IRC channel logs

2024-02-05.log

back to list of logs

<oriansj>yeah, sadly I missed the talk but it looks like it would have been another good one.
<stikonas>oriansj: there will be recording later
<stikonas>hmm, just found some interesting data point about posix-runner failure when running mes-m2 (probably not mes-m2 specifically but mes-m2 uses fair amount of memory)
<stikonas>after multiple invocations, eventually kaem was failing to cleanup up some memory after mes-m2 process existed
<stikonas>e.g. it could be 30 successful runs of mes-m2 before failure
<stikonas>turns out that number depends on amount of RAM...
<stikonas>so I must be leaking some memory somehow...
<Googulator>Alright - with builder-hex0 fixed, I did reach Linux build in Fiwix
<Googulator>And /boot/fiwix exists
<stikonas>Googulator: nice!
<Googulator>fiwix_file_list.txt exists in this run, but wasn't used - as shown by the fact that /boot/fiwix is not on the list
<Googulator>and yet, it does exist in the real FS
<Googulator>but something is clearly still wrong - packages aren't getting installed properly
<rickmasters>With live-bootstrap cloned 45 minutes ago, kernel bootstrap mode fails for me on libtool-2.2.4.
<rickmasters>libtool-2.2.4: compiling source.
<rickmasters>make: *** No targets specified and no makefile found. Stop.
<rickmasters>Googulator: We're you able to get recent code working or were you working on older version?
<stikonas>rickmasters: hmm, at the very least bwrap mode works
<rickmasters>stikonas: It's just kernel bootstrap
<stikonas>yeah, I understand...
<stikonas>ideally we need to bisect it
<stikonas>but fossy didn't update fiwix-file-list
<stikonas>so it will still refer to m4-1.4.7 instead of 1.4.10...
<rickmasters>stikonas: that part was fixed, I saw
<stikonas>yeah, I fixed it, but just saying that bisect will need cherry-picking that
<stikonas>for each bisect test...
<rickmasters>I can bisect. I was just wondering whether Googulator got it working or if that separate work on removing file list maintenance that started from a working repo
<stikonas>oh, that's good point
<Googulator>It wasn't started from a known working base, so you could well be running into the same issue without the fiwix initrd changes
<stikonas>if Googulator did reach Linux
<Googulator>I did not
<Googulator>well, I did reach Linux build
<Googulator>but I'm running with --interactive
<Googulator>which has a bug related to checksum validation
<Googulator>because set -E doesn't work in bash-2.05b
<Googulator>we use set -E instead of set -e with --interactive
<Googulator>alright, can confirm - libtool is missing
<rickmasters>Googulator: Sorry, not sure what you mean. You skipped it interactively?
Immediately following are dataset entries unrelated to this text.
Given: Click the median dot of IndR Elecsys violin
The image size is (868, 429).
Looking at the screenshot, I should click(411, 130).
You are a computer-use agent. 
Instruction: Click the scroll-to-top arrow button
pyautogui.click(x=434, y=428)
<Googulator>It threw an error, but because --interactive has broken error handling in the early bash, it continued on without hitting the trap
<rickmasters>Ok. Interesting. I thought stikonas said bash-2.05b pass1 didn't support interactive at all so maybe that will be trouble.
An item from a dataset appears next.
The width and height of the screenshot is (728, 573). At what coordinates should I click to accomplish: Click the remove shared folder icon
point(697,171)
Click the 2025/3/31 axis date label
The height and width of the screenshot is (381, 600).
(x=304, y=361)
<stikonas>rickmasters: Googulator worked around it
<stikonas>with some clever traps
<stikonas>but yes, you need newer bash for full features error handling
<Googulator>I emulate interactivity by doing bash -c '$(cat)' in a loop, basically
<Googulator>a bash REPL if you wish
<Googulator>the problem is that "set -E" silently fails in this version of bash
<rickmasters>ok, thanks for the update. that's very interesting.
<Googulator>so the error trap that replaces the "just exit and let the kernel panic" behavior in interactive mode fails to propagate to shell functions
<rickmasters>As a side note, I was working on something similar. I was able to get the bash-2.05b pass2.sh to work on fiwix right after libtool-2.2.4.
<rickmasters>I also got it to handle a trap and go into interactive mode.
<Googulator>That helps with getting interactivity without hacks, but unfortunately not with trap propagation
<Googulator>we need at least bash 3.0 for that, possibly 3.2
<rickmasters>But, if we can get pass1.sh to do that then that would be better.
<Googulator>also, there are other issues with the pass1 bash
<Googulator>broken globbing on certain kernels
<Googulator>including the WSL one
<stikonas>Googulator: do you know if that's meslibc issue?
<stikonas>might be interesting to try to rebuild same bash with musl
<Googulator>hmm, it could be
<stikonas>and see whether that fixes it
<rickmasters>So, I triggered interactive mode by installing a trap in an `improve:` script and then put an error in the next package's configure script.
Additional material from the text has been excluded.